Scientists from the Oregon Health & Science University worked out the formulation by testing tissue taken from the testes of mice. Results in hand, they're already applying the same analysis to biopsies taken from men with unexplained infertility.
"There have been very few studies that attempt to find the cause of any disease by comparing single-cell expression measurements from a patient to those of a healthy control,” said Donald Conrad, PhD, co-senior author and an associate professor and chief of the Division of Genetics in the Oregon National Primate Research Center. “We wanted to demonstrate that we could make sense of this kind of data and pinpoint a patient's specific defects in unexplained infertility.”
Conrad said he expects the new method will advance the field of precision medicine, where individualized treatment can be applied to the specific nuance of each patient's genetic readout.
The scientists made the breakthrough by applying a method recently developed at the University of Oxford to gene expression data from the massive trove of individual cells comprising even minuscule tissue biopsies. The method is known as sparse decomposition of arrays (SDA).

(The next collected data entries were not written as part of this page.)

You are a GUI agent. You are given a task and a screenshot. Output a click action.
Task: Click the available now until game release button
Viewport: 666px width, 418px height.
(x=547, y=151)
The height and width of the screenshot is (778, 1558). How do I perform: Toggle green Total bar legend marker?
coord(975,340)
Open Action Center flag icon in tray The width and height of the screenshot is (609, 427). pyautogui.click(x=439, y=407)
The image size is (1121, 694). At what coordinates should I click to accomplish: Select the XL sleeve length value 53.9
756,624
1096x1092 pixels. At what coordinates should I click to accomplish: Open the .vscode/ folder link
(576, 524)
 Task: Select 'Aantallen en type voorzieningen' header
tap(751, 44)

The new study applied the method to 57,600 individual cells taken from the testes of five lines of mice, four that carry known genetic mutations causing defects in sperm production and one with no sign of genetic infertility. Researchers said they wanted to see whether it was possible to sort this massive dataset based on the variation in physiological traits resulting from differences in the genes expressed in the RNA, or ribonucleic acid, of individual cells.
Researchers found they were able to cut through the statistical noise and sort many thousands of cells into 46 genetic groups.
"It's a data-reduction method that allows us to identify sets of genes whose activity goes up and down over subsets of cells," Conrad said. "What we're really doing is building a dictionary that describes how genes change at a single-cell level."
The work will immediately apply to male infertility. Infertility affects an estimated 0.5 percent to 1 percent of the male population worldwide. Current measures to treat male infertility involve focus on managing defects in the sperm itself, including through in vitro fertilization. However, those techniques don't work in all cases.
This new technique could open new opportunities to diagnose a specific genetic defect and then potentially rectify it with new gene-editing tools such as CRISPR. Identification of a specific cause would be a vast improvement over the current state of the art in diagnosing male infertility, which amounts to a descriptive analysis of testicular tissue biopsies.
"The opportunity provided by CRISPR,” Conrad said, “coupled to this kind of diagnosis, is really a match made in heaven.”